• Required action: Go to the line with "Task: Increase the" in the records below, then output it and each following line exactly, up to and including the line with "This screenshot has height=690, width=1178.". Skip pictures and add nothing.

• Records to process:
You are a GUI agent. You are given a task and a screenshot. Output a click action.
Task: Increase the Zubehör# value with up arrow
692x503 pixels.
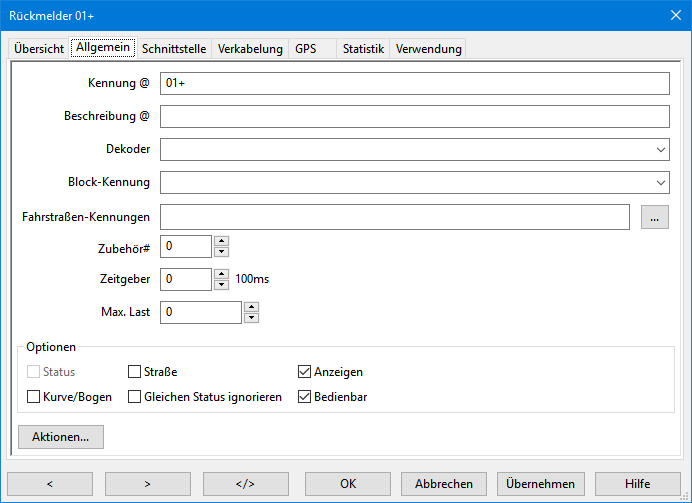[222, 241]
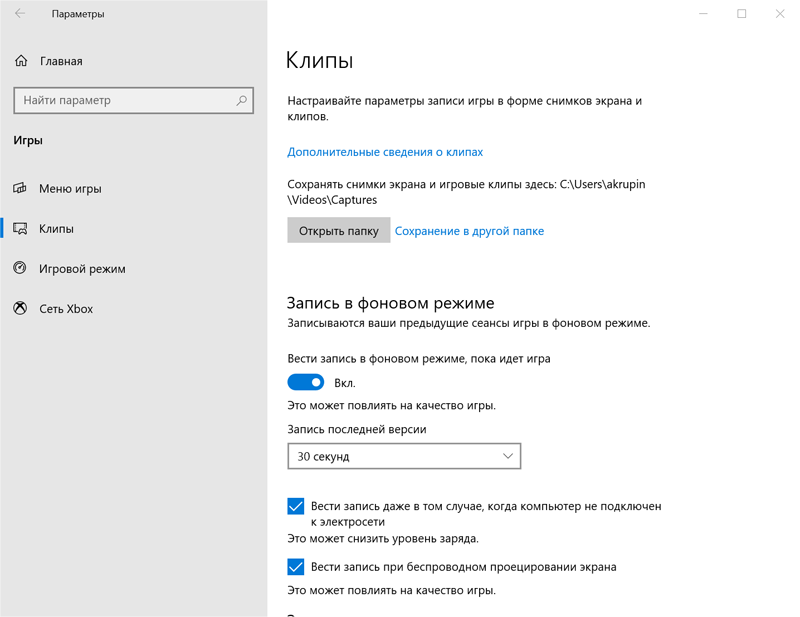Click the back arrow icon
The image size is (800, 617).
[20, 14]
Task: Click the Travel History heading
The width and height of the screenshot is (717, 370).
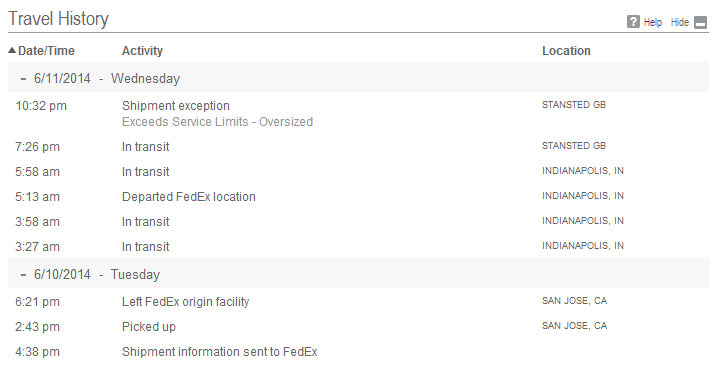Action: click(59, 19)
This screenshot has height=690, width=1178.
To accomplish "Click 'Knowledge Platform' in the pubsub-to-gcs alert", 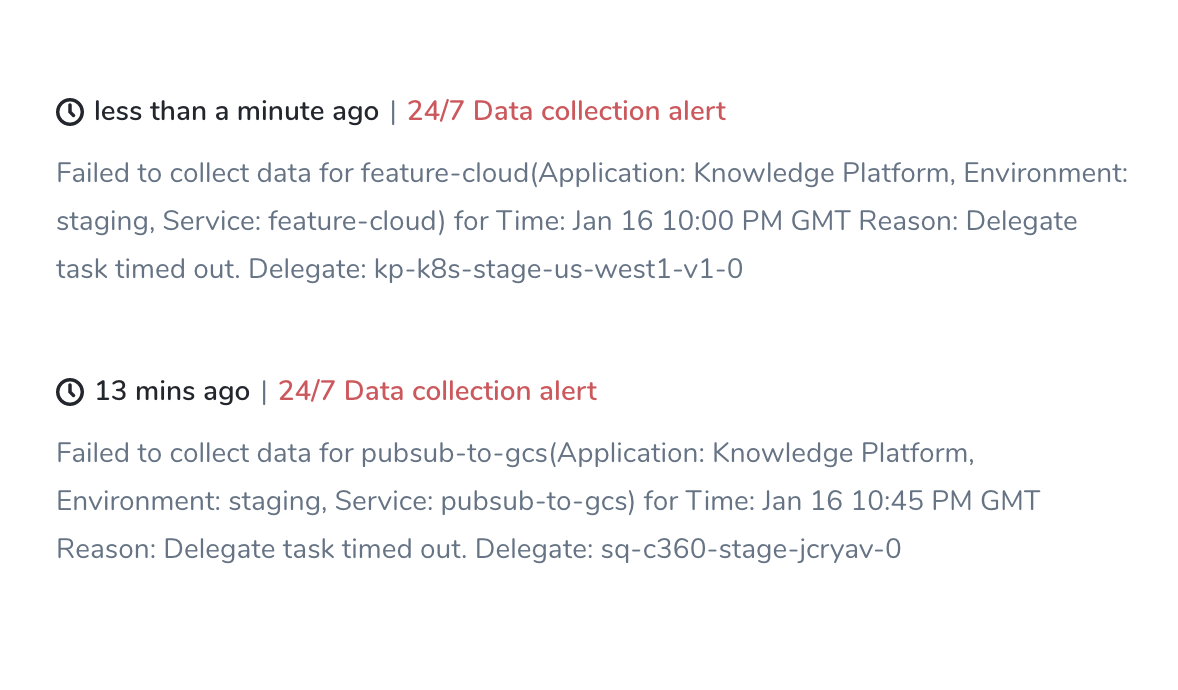I will pos(843,453).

• Output for this task:
Task: Increase the Zubehör# value with up arrow
692x503 pixels.
[222, 241]
Click the back arrow icon
The image size is (800, 617).
[20, 14]
Task: Click the Travel History heading
The width and height of the screenshot is (717, 370).
Action: click(59, 19)
This screenshot has height=690, width=1178.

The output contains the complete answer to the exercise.